Okay, correction: I’ve been really wanting to read, but I haven’t been enjoying what I’m reading. I’ll pick up a book I think I’ll like, and while I’m reading it I know in my head that I’d like it if I were feeling normal about books and reading, but in reality I’m slugging through the book. This even happened to me with WILDCARD, which was one of my most anticipated fall releases. I was sitting there reading it and couldn’t wait for it to be over even though I wanted to love it and would’ve loved it if I weren’t apparently in a horrible reading slump.
What’s the problem?
Well, one of my problems is that I’m a serious mood reader.
…or at least I thought I was. But lately, since I don’t know what I’m in the mood for, I’ve been having trouble picking a book and sticking to it. I’ve been trying to reread SHADOW & BONE recently even though I read it back in July (I have terrible series amnesia though, which is a topic for another post) because I loved it and want to read RUIN & RISING, but even that has now stopped holding my interest.
I think I need to make a TBR schedule.
I’ve never tried making one but apparently that works for some people. One of my goals for the upcoming year is also to stay on top of my ARCs and eARCs, so scheduling would help with that.
I should probably just take a break from reading.

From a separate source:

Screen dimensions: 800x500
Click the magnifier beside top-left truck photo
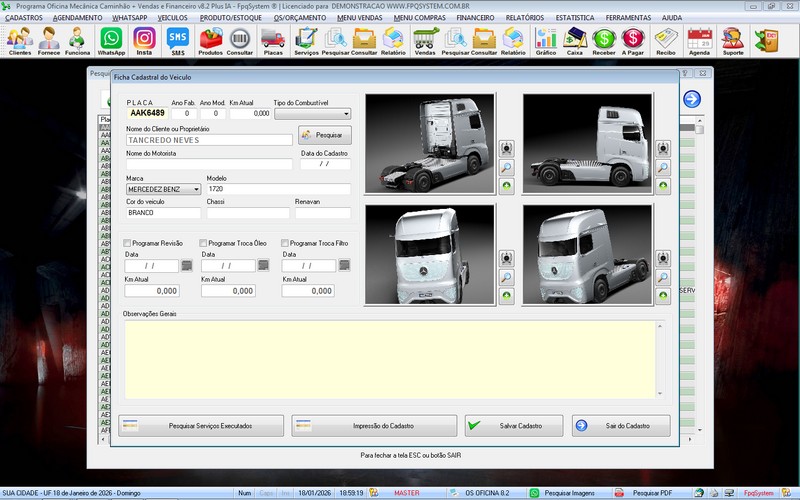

Honestly, I probably should stop trying to force myself to read books when I clearly don’t want to be reading. Although I guess I do want to be reading, but my brain keeps telling me I’m not in the mood. But there’s a problem for me with taking a break from reading, too:
Not reading makes me feel guilty.
I do this thing where I psyche myself out about not reading so much so I keep trying to read, but end up with the problem of not enjoying anything. But I feel so guilty when I stop reading for a while! And I get worried that I’ll have another 6-month long reading slump like I did one time that completely threw off my reading pace for the past couple of years. I feel like I’m not ME when I don’t read. Like…without books, what am I? I am a bookish book loving bookworm. How can I be me without reading? I have an existential/identity crisis every time I contemplate taking a break from reading.
So, fellow bookish friends, I ask you: what do you do with yourselves when you are in a reading slump? Does anyone else feel crazy guilty when you take a break from reading? Am I nuts and overthinking?